In another, Cox-Rogers says he does not believe the department can muster any technical information to demonstrate that it met its commitments to protect steelhead, which are the basis for a multimillion dollar sports fishery encompassing several tributary rivers to the Skeena.

"The real issue for me is that we said we would fish selectively to minimize harvest impacts on non-target species and we caved under pressure," Cox-Rogers wrote to Atagi.

The documents also reveal that gillnet fishermen chose to ignore DFO's recommendations that they gently handle, revive and release the steelhead, coho and other non-targeted species they intercepted during the sockeye fishery.

Instead, Cox-Rogers reported, none of the boats were using the "revival boxes" where non-target fish are kept in order to resuscitate them before release.

"In fact, all of the fishermen I spoke to expressed little desire to participate in reviving steelhead or coho and were just throwing them back dead or alive as they hit the boat."
He also noted that compliance with a recommendation that the gillnetters use weed lines, which keep the nets at depths where steelhead usually do not swim during migration, was "very low to non-existent."

"We think these documents show DFO mangers put politics ahead of science in making critical management decisions," Watershed Watch executive director Craig Orr said in a press release."They had management tools to protect endangered salmon and steelhead populations and they chose not to use them."David Einarson, area chief of resource management for federal fisheries, denied conservation groups' accusations, arguing from Prince Rupert that decisions in 2006 were made based on stock availability not political pressure.

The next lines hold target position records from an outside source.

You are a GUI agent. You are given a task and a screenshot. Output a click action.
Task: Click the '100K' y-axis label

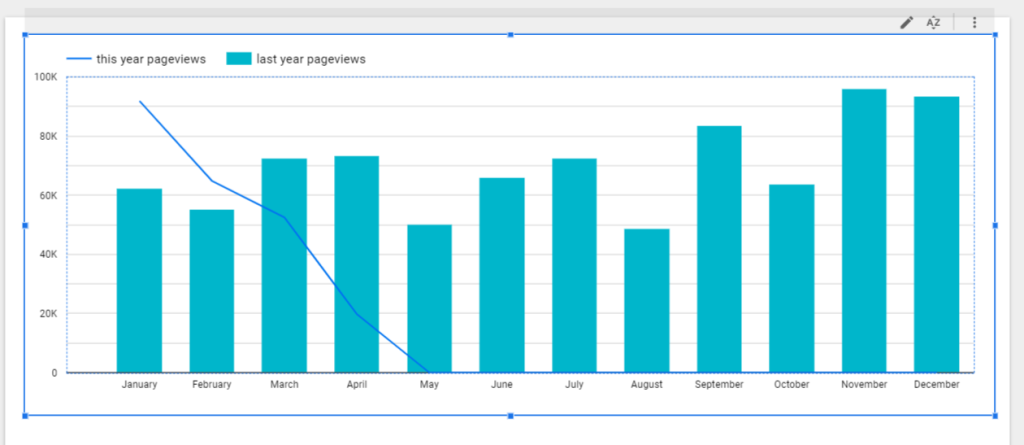point(45,77)
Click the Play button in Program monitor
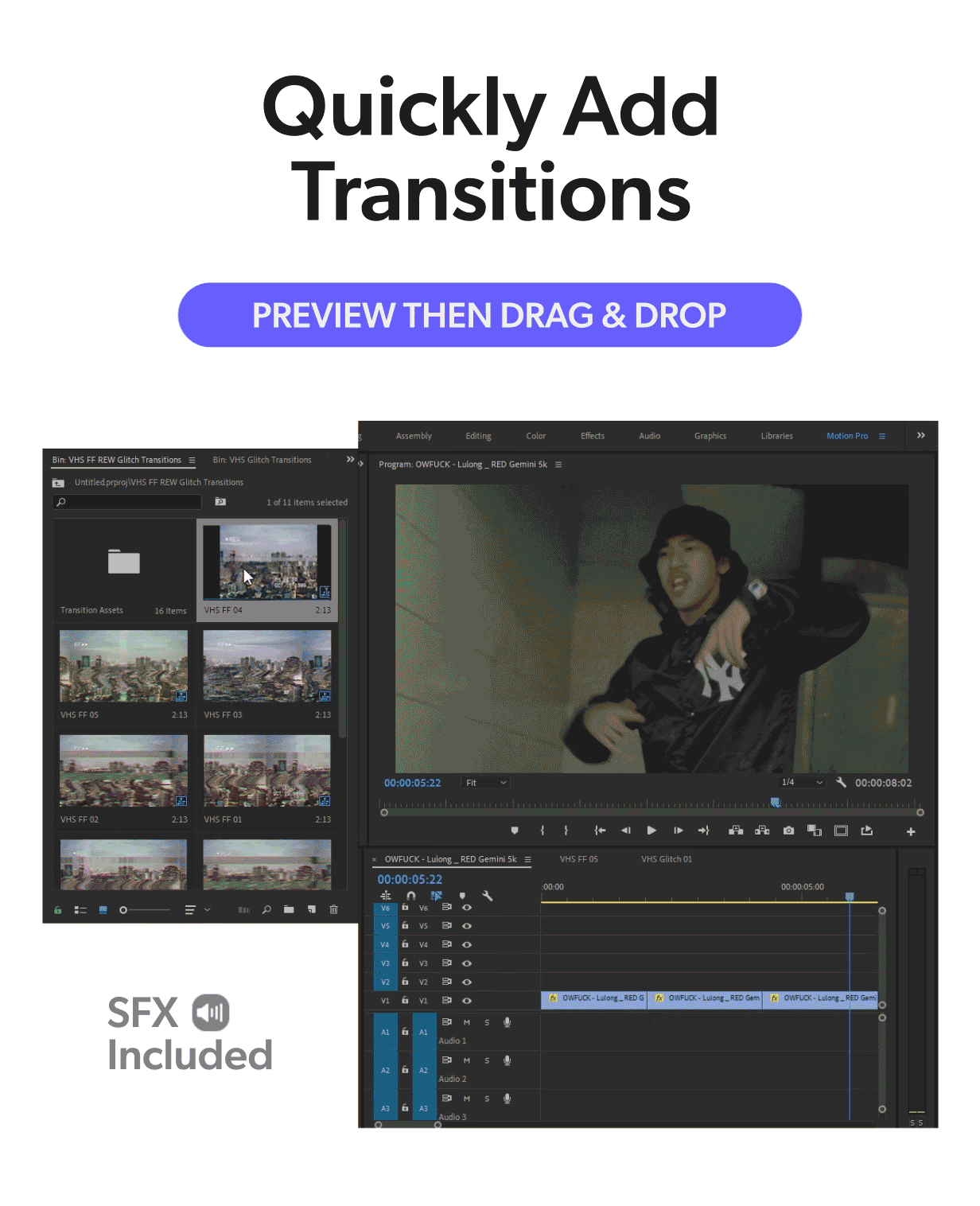The image size is (980, 1206). click(651, 831)
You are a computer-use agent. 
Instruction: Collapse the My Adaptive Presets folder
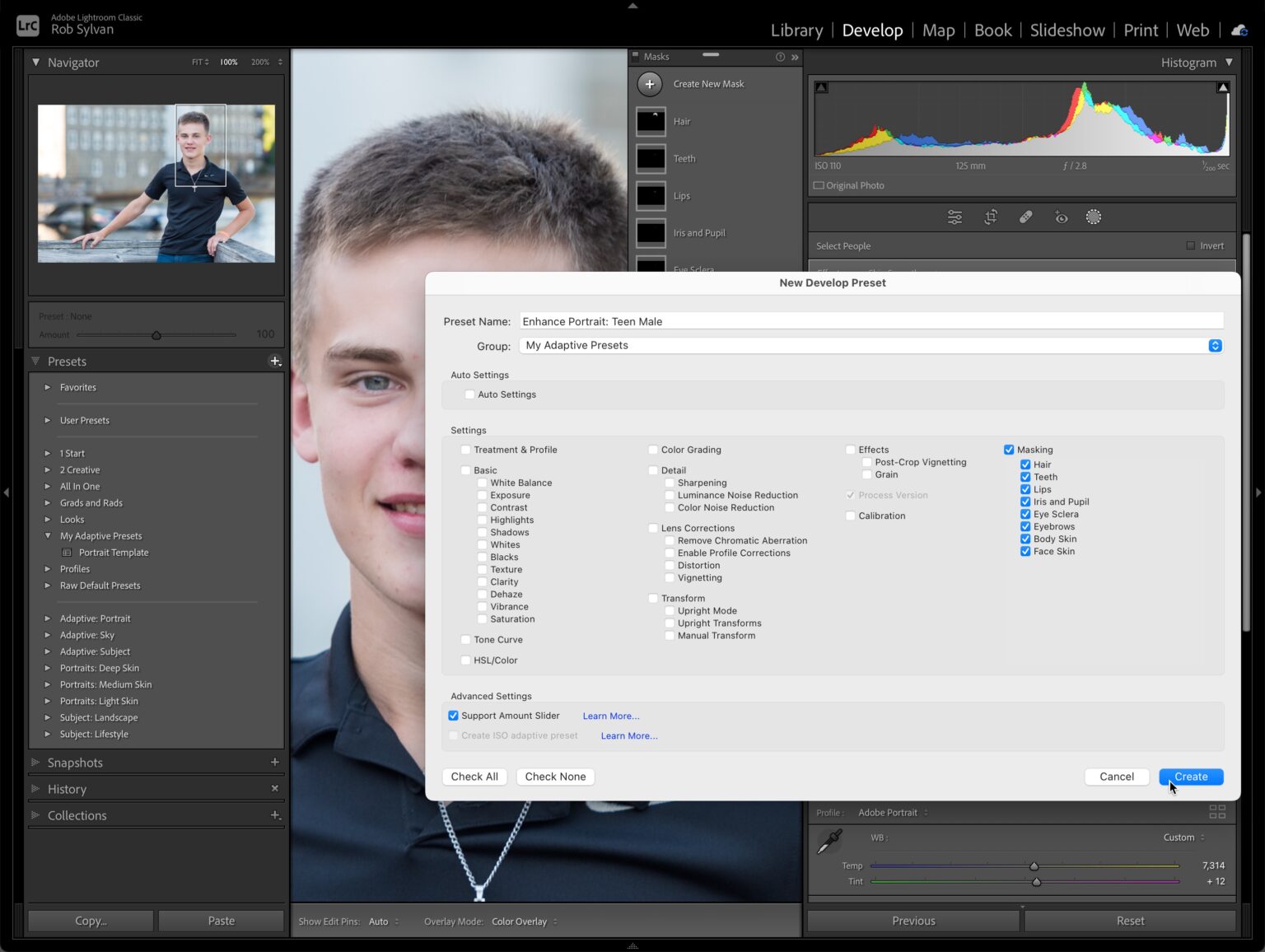[48, 535]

The commercial gillnet fleet received more fishing time because the summer sockeye run, 90 per cent of which is headed to Babine Lake, had increased to three million from an anticipated 1.7 million and because the fish were proportionately younger than expected and boats were having more trouble catching them.

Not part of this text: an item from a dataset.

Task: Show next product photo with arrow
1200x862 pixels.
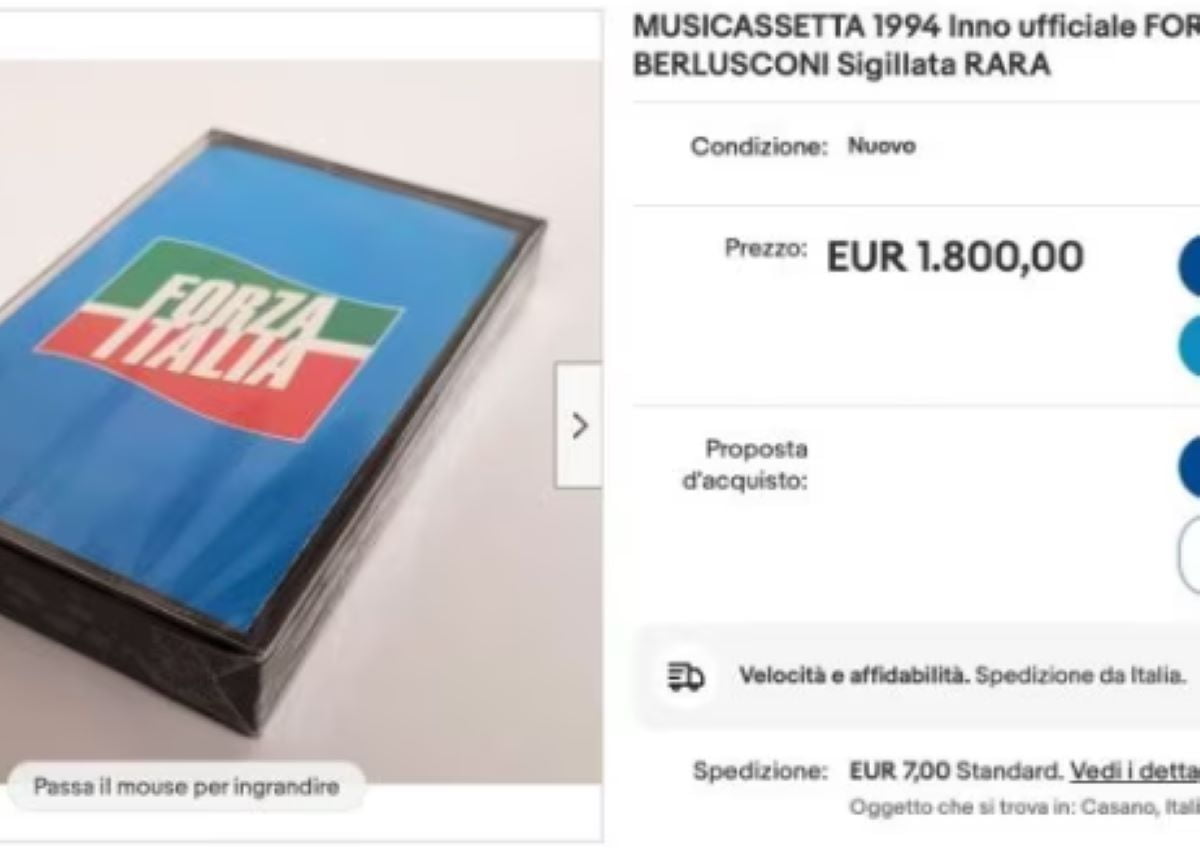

He said the commercial catch reached its target of 32 per cent of the sockeye run, as it did for the steelhead catch at 24 per cent -- a figure set by user groups years ago.

The fleet would have caught more of the weaker stocks in 2006, he said, but the catch did not pose a conservation concern. Steve Cox-Rogers, a stock assessment biologist, suggested in an e-mail obtained under FOI legislation that DFO "caved under pressure" -- which Einarson described as a personal opinion not based on fact.